- [Action item]
Change every "image size" in the material below to "screen size", and keep everything else the same.

(Excerpted records Opens)

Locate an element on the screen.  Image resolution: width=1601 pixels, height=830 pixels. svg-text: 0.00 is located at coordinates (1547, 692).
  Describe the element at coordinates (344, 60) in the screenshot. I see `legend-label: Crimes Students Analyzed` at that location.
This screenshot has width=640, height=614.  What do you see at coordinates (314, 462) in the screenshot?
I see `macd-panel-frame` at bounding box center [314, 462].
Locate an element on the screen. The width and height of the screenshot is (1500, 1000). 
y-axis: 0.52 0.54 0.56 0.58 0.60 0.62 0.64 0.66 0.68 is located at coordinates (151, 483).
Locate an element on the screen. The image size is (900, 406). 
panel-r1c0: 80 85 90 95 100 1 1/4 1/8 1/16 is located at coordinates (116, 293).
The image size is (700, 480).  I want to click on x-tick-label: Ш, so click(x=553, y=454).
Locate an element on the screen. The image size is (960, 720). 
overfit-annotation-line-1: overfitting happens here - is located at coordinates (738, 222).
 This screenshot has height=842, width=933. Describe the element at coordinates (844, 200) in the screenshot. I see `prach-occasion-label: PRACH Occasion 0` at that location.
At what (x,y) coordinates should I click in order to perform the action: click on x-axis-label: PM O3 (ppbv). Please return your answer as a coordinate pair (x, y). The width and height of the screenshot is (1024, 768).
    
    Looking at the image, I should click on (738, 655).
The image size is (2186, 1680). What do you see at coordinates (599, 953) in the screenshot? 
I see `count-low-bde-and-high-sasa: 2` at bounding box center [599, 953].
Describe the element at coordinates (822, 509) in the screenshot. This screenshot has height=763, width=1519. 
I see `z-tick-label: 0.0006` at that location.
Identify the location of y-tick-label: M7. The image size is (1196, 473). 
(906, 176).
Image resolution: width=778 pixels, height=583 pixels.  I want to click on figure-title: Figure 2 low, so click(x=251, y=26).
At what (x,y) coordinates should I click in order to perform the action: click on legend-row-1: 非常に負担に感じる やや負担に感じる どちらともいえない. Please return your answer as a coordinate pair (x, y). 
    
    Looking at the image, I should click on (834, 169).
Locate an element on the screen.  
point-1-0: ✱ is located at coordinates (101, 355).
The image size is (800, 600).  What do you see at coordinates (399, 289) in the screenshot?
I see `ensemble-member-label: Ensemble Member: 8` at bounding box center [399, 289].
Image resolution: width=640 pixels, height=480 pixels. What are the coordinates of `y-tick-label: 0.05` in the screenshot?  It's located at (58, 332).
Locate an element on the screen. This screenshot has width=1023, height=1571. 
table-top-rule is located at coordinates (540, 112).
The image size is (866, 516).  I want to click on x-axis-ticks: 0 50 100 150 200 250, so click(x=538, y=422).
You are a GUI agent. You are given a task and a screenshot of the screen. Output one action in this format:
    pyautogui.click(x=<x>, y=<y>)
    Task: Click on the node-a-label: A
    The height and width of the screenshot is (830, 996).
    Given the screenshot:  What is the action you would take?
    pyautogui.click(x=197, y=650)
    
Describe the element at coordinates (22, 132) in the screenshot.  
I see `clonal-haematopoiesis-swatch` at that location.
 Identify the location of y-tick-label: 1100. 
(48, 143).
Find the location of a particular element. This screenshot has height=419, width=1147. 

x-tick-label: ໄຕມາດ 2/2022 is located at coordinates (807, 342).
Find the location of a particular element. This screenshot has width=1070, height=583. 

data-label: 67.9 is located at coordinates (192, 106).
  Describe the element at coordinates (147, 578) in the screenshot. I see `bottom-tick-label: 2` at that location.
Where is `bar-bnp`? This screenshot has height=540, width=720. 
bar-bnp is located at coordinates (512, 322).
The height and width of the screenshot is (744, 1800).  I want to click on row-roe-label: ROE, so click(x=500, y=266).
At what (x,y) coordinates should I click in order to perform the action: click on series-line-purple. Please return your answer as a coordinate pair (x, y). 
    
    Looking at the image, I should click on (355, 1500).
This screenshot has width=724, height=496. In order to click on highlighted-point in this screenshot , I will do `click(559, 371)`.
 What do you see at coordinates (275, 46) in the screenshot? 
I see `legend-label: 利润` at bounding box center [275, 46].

(Excerpted records Closes)

- [Solution for this problem]
Locate an element on the screen.  Image resolution: width=1601 pixels, height=830 pixels. svg-text: 0.00 is located at coordinates (1547, 692).
  Describe the element at coordinates (344, 60) in the screenshot. I see `legend-label: Crimes Students Analyzed` at that location.
This screenshot has width=640, height=614.  What do you see at coordinates (314, 462) in the screenshot?
I see `macd-panel-frame` at bounding box center [314, 462].
Locate an element on the screen. The width and height of the screenshot is (1500, 1000). 
y-axis: 0.52 0.54 0.56 0.58 0.60 0.62 0.64 0.66 0.68 is located at coordinates (151, 483).
Locate an element on the screen. The screen size is (900, 406). 
panel-r1c0: 80 85 90 95 100 1 1/4 1/8 1/16 is located at coordinates (116, 293).
The screen size is (700, 480).  I want to click on x-tick-label: Ш, so click(x=553, y=454).
Locate an element on the screen. The screen size is (960, 720). 
overfit-annotation-line-1: overfitting happens here - is located at coordinates (738, 222).
 This screenshot has height=842, width=933. Describe the element at coordinates (844, 200) in the screenshot. I see `prach-occasion-label: PRACH Occasion 0` at that location.
At what (x,y) coordinates should I click in order to perform the action: click on x-axis-label: PM O3 (ppbv). Please return your answer as a coordinate pair (x, y). The width and height of the screenshot is (1024, 768).
    
    Looking at the image, I should click on (738, 655).
The screen size is (2186, 1680). What do you see at coordinates (599, 953) in the screenshot? 
I see `count-low-bde-and-high-sasa: 2` at bounding box center [599, 953].
Describe the element at coordinates (822, 509) in the screenshot. This screenshot has height=763, width=1519. 
I see `z-tick-label: 0.0006` at that location.
Identify the location of y-tick-label: M7. The screen size is (1196, 473). 
(906, 176).
Image resolution: width=778 pixels, height=583 pixels.  I want to click on figure-title: Figure 2 low, so click(x=251, y=26).
At what (x,y) coordinates should I click in order to perform the action: click on legend-row-1: 非常に負担に感じる やや負担に感じる どちらともいえない. Please return your answer as a coordinate pair (x, y). 
    
    Looking at the image, I should click on (834, 169).
Locate an element on the screen.  
point-1-0: ✱ is located at coordinates (101, 355).
The screen size is (800, 600).  What do you see at coordinates (399, 289) in the screenshot?
I see `ensemble-member-label: Ensemble Member: 8` at bounding box center [399, 289].
Image resolution: width=640 pixels, height=480 pixels. What are the coordinates of `y-tick-label: 0.05` in the screenshot?  It's located at (58, 332).
Locate an element on the screen. This screenshot has width=1023, height=1571. 
table-top-rule is located at coordinates (540, 112).
The screen size is (866, 516).  I want to click on x-axis-ticks: 0 50 100 150 200 250, so click(x=538, y=422).
You are a GUI agent. You are given a task and a screenshot of the screen. Output one action in this format:
    pyautogui.click(x=<x>, y=<y>)
    Task: Click on the node-a-label: A
    The height and width of the screenshot is (830, 996).
    Given the screenshot:  What is the action you would take?
    pyautogui.click(x=197, y=650)
    
Describe the element at coordinates (22, 132) in the screenshot.  
I see `clonal-haematopoiesis-swatch` at that location.
 Identify the location of y-tick-label: 1100. 
(48, 143).
Find the location of a particular element. This screenshot has height=419, width=1147. 

x-tick-label: ໄຕມາດ 2/2022 is located at coordinates (807, 342).
Find the location of a particular element. This screenshot has width=1070, height=583. 

data-label: 67.9 is located at coordinates (192, 106).
  Describe the element at coordinates (147, 578) in the screenshot. I see `bottom-tick-label: 2` at that location.
Where is `bar-bnp`? This screenshot has height=540, width=720. 
bar-bnp is located at coordinates (512, 322).
The height and width of the screenshot is (744, 1800).  I want to click on row-roe-label: ROE, so click(x=500, y=266).
At what (x,y) coordinates should I click in order to perform the action: click on series-line-purple. Please return your answer as a coordinate pair (x, y). 
    
    Looking at the image, I should click on (355, 1500).
This screenshot has width=724, height=496. In order to click on highlighted-point in this screenshot , I will do `click(559, 371)`.
 What do you see at coordinates (275, 46) in the screenshot? 
I see `legend-label: 利润` at bounding box center [275, 46].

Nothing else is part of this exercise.